'''

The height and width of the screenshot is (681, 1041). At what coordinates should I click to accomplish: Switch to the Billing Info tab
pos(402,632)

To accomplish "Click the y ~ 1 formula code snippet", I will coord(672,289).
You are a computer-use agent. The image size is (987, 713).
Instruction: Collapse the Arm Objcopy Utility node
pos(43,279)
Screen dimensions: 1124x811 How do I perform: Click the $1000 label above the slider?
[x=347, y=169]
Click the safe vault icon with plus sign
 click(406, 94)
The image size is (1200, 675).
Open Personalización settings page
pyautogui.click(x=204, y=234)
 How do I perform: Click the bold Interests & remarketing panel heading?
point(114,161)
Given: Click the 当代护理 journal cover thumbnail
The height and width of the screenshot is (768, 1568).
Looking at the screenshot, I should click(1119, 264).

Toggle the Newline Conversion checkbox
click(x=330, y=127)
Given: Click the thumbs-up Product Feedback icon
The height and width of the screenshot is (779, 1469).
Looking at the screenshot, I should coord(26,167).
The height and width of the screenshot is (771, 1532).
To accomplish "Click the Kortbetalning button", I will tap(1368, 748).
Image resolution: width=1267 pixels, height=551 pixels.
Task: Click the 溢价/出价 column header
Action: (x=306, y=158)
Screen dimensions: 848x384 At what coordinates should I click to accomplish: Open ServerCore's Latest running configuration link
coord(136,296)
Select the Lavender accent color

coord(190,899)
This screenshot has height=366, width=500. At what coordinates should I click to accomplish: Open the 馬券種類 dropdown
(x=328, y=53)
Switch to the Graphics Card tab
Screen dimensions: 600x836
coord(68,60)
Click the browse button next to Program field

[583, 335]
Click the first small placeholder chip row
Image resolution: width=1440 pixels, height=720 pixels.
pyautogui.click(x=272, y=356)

'''

* [Task brief]:
Could you restate word for word the lines above, from the one that contains "The height and width of the screenshot is (779, 1469)." through the one that contains "The height and width of the screenshot is (771, 1532).", and no others?

* [Task answer]:
The height and width of the screenshot is (779, 1469).
Looking at the screenshot, I should coord(26,167).
The height and width of the screenshot is (771, 1532).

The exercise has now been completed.